Noise can damage the auditory system leading to hearing loss. High-intense noise can cause irreversible degeneration of spiral ganglion neurons (SGN) and hair cells leading to permanent threshold shift (PTS) in hearing. Noise also can induce temporal threshold shift (TTS) and hidden hearing loss (HHL), which appears normal hearing threshold and has no apparent hair cell loss, but has extensive loss of synaptic connections (ribbon synapses) between inner hair cells (IHCs) and auditory nerves (ANs) with a delayed degeneration of SGNs and their central projections (Boero et al., 2018; Kobel et al., 2017; Kujawa and Liberman, 2009, 2015; Lin et al., 2011). It is estimated that more than 100 million people have noise-induced hearing loss (NIHL), which accounts for ∼10 % of patients in the otolaryngology clinics (Hind et al., 2011; Kumar et al., 2012). However, except physical protections such as using earplugs, there are no pharmacological drugs or treatments currently available in the clinic for treatment of cochlear synaptopathy and NIHL.
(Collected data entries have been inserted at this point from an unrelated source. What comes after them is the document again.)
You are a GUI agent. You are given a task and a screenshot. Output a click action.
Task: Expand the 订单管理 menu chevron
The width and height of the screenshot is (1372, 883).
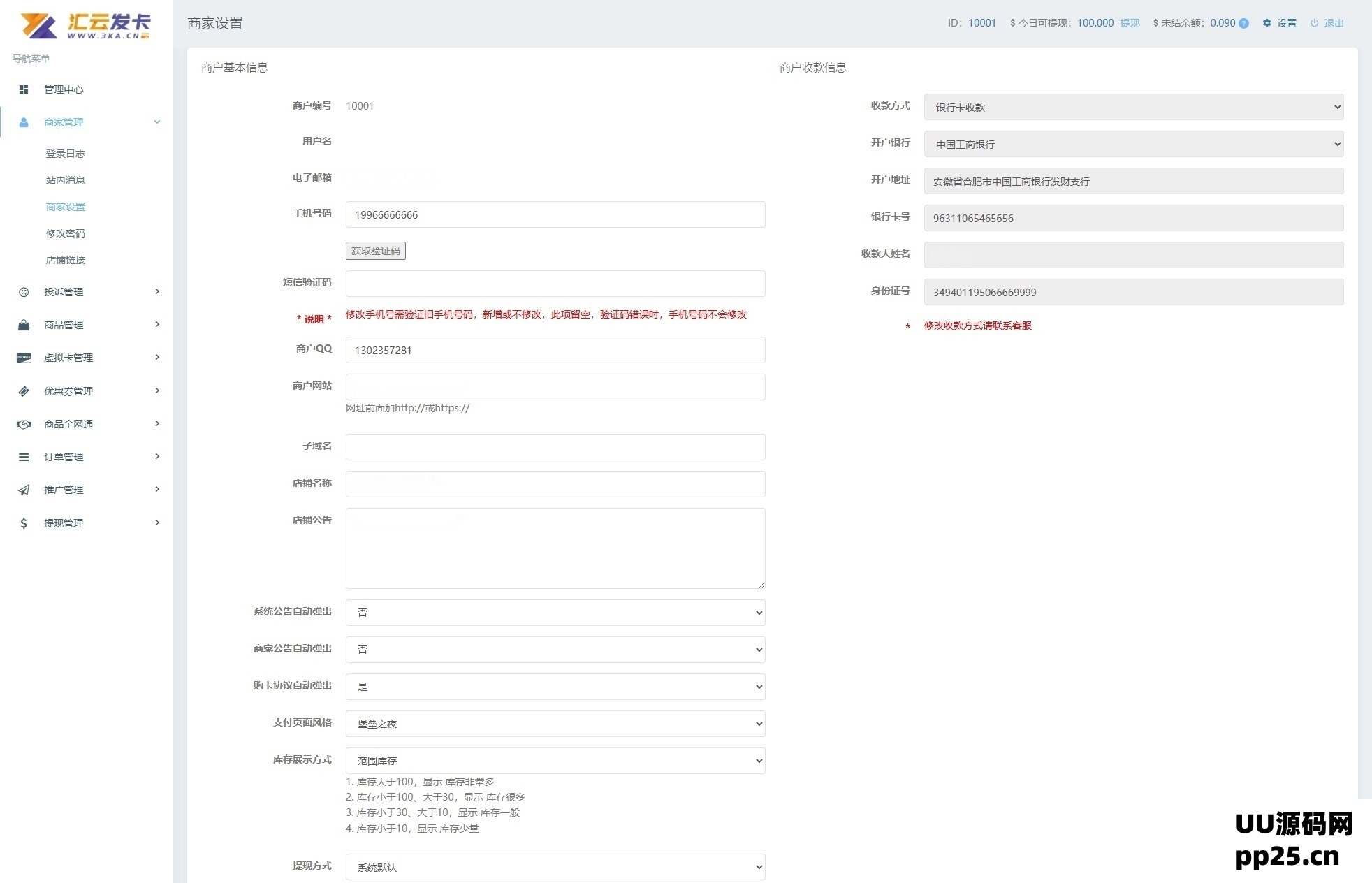157,456
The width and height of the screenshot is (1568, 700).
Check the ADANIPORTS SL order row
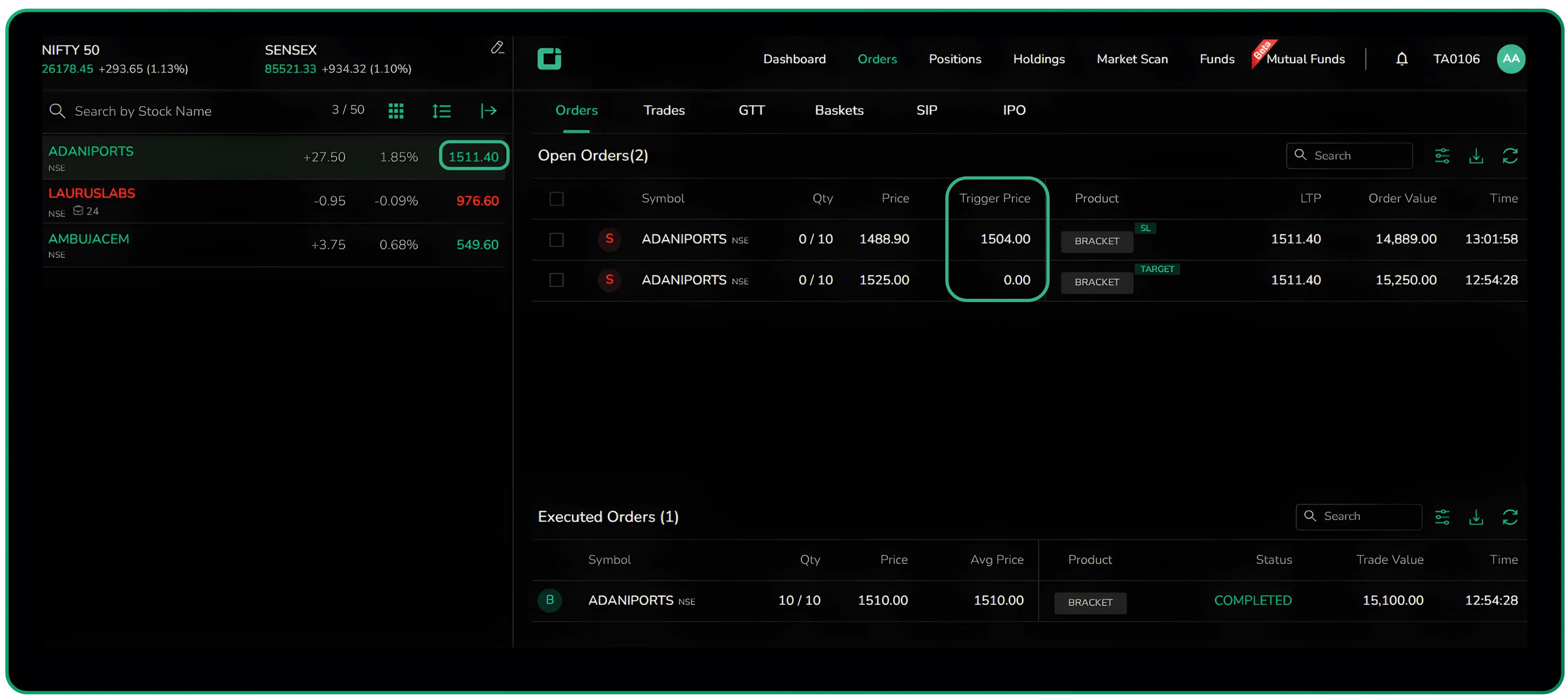click(556, 239)
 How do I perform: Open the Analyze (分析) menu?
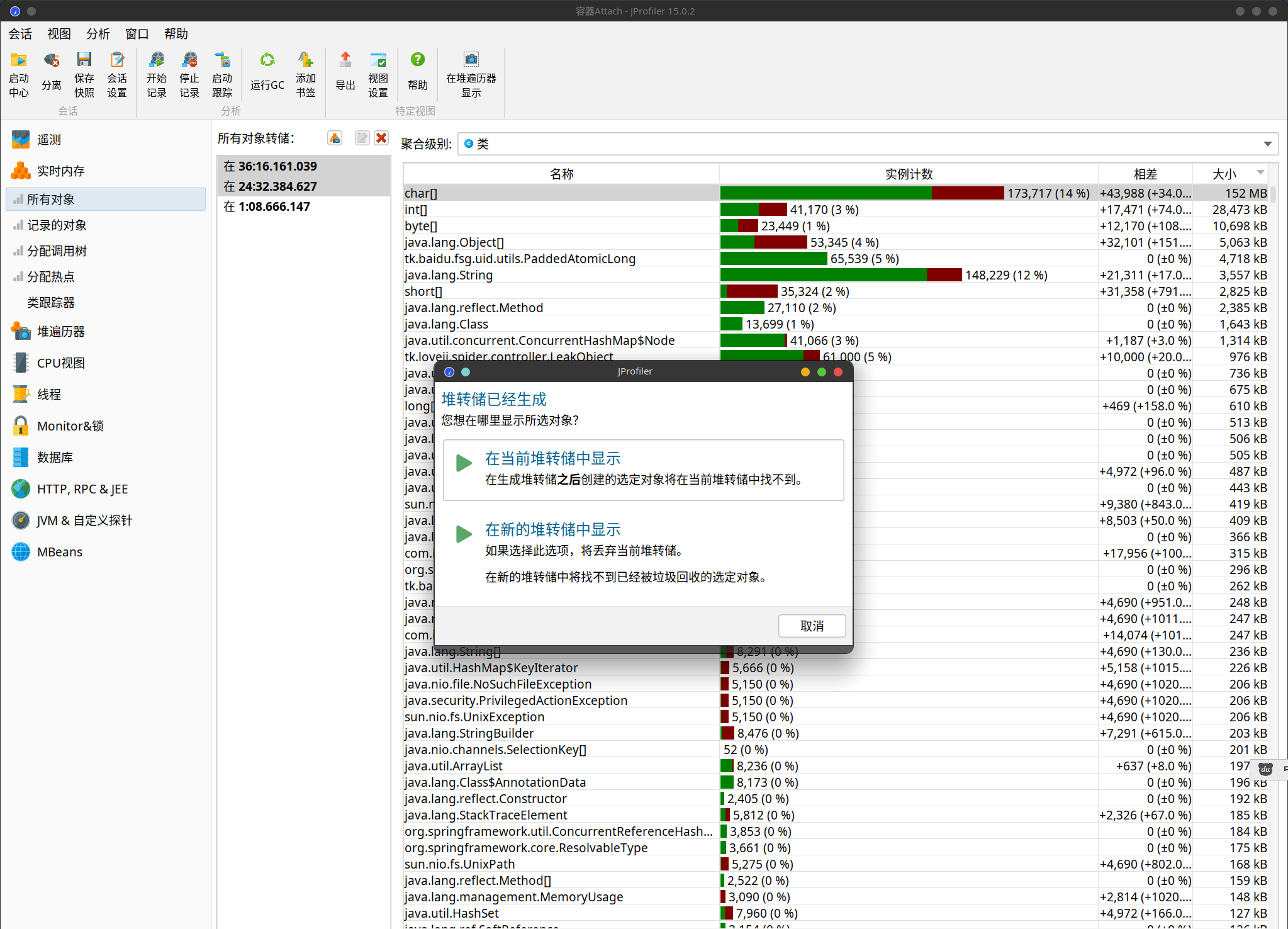coord(98,34)
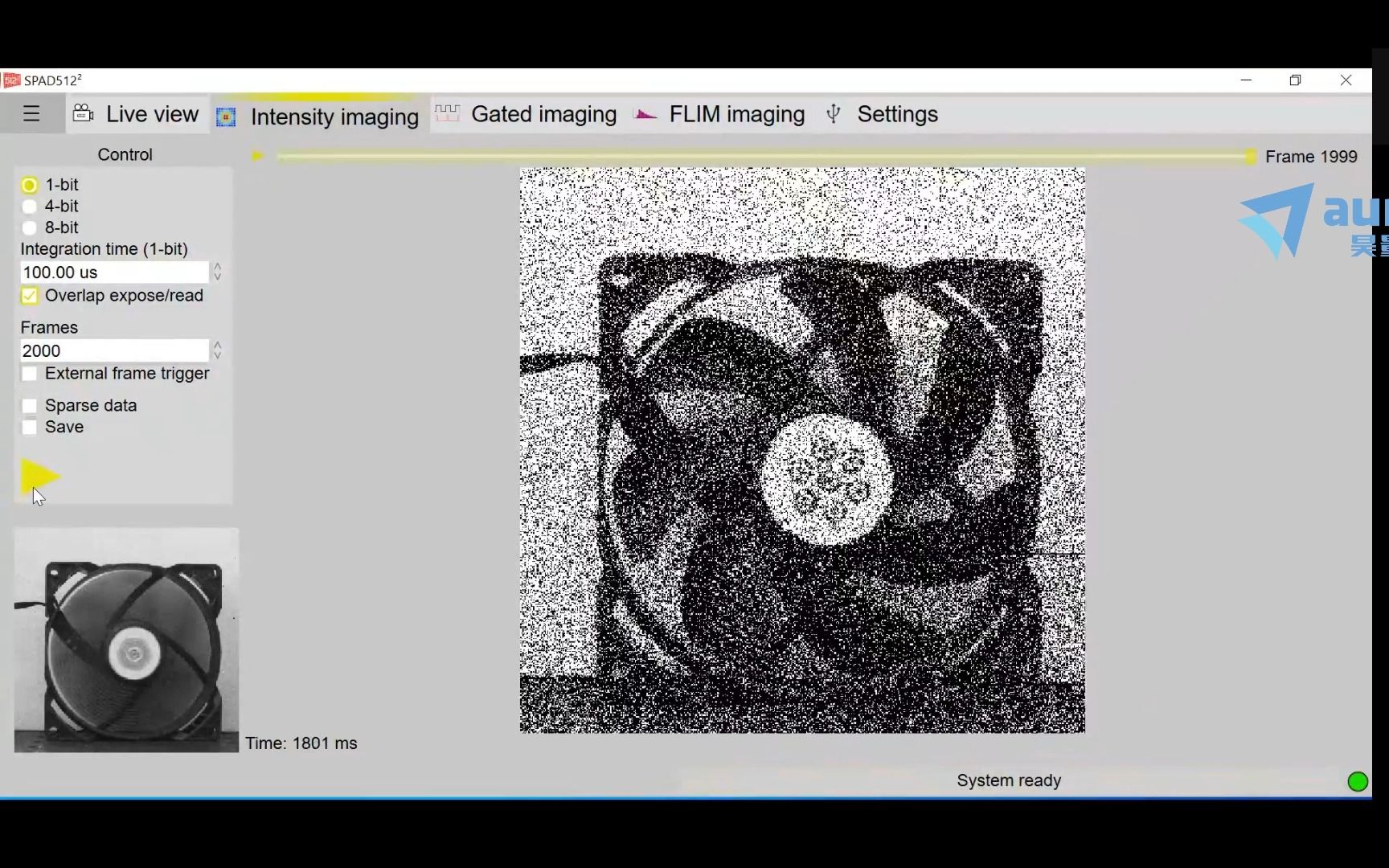Click the Gated imaging pulse icon
The width and height of the screenshot is (1389, 868).
[x=447, y=113]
In previous studies, many drugs, antagonists and agonists of different cell signaling pathways, such as neurotrophins, TrkB agonists, and glucocorticoids, were tested for prophylactic and therapeutic interventions against NIHL (Fernandez et al., 2021; Han et al., 2015; Harrop-Jones et al., 2016; Ingersoll et al., 2020; Poduslo and Curran, 1996). Since loud noise can stimulate the production of reactive oxygen species, targeting the free-radical pathways was also tested and showed some promises (He et al., 2021). However, none of these compounds has been approved against NIHL in the clinic. Moreover, most of previous studies administrated drugs in pre-exposure (preventive) manners; only a few studies did post-exposure administration to test the therapeutic effect against NIHL or cochlear synaptopathy (Bao et al., 2013; Dhukhwa et al., 2019; Fernandez et al., 2021; Ingersoll et al., 2020; Seist et al., 2020; Shen et al., 2007; Yu et al., 2018). In addition, since the existence of blockade of crossing the blood-labyrinth barrier (BLB), some drugs were shown to have effects in the local administration (e.g., via the posterior semicircular canal) but not in the systemic administration (Fernandez et al., 2021; Poduslo and Curran, 1996). Thus, the efficiency of treatment is also challenged by the delivery method. Finally, most of previous studies mainly focused on noise-induced hair cell and SGN loss; only a few studies investigated noise-induced cochlear synapse degeneration (Fernandez et al., 2021; Hu et al., 2020; Ingersoll et al., 2020; Rouse et al., 2020; Seist et al., 2020; Yu et al., 2018). Thus, the underlying mechanism for noise-induced cochlear synaptopathy still remains largely unclear.
Loud noise can stimulate hair cells and neurons over-activation, which can increase K+ efflux to elevate extracellular K+ concentration leading to K+-excitotoxicity (Konishi and Salt, 1980; Melichar et al., 1980; Salt and Konishi, 1979). It is well-known that K+-excitotoxicity produced by high extracellular K+ concentration can cause synapse and neuron degeneration in the brain (Deshpande et al., 2007; Kawasaki et al., 1988; Walsh et al., 2014). Our previous study also demonstrated that high extracellular K+ concentration in in vitro preparation could cause cochlear ribbon synapse degeneration, which could be attenuated by K+ channel blockers (Zhao et al., 2021). In this study, we found that systemic administration of K+ channel blockers in mice in vivo before or after noise exposure significantly ameliorated cochlear synapse degeneration and NIHL. Our findings open a new avenue for treating cochlear synaptopathy and NIHL. This study also demonstrates that K+-excitotoxicity plays a critical role in the cochlear synapse degeneration and NIHL.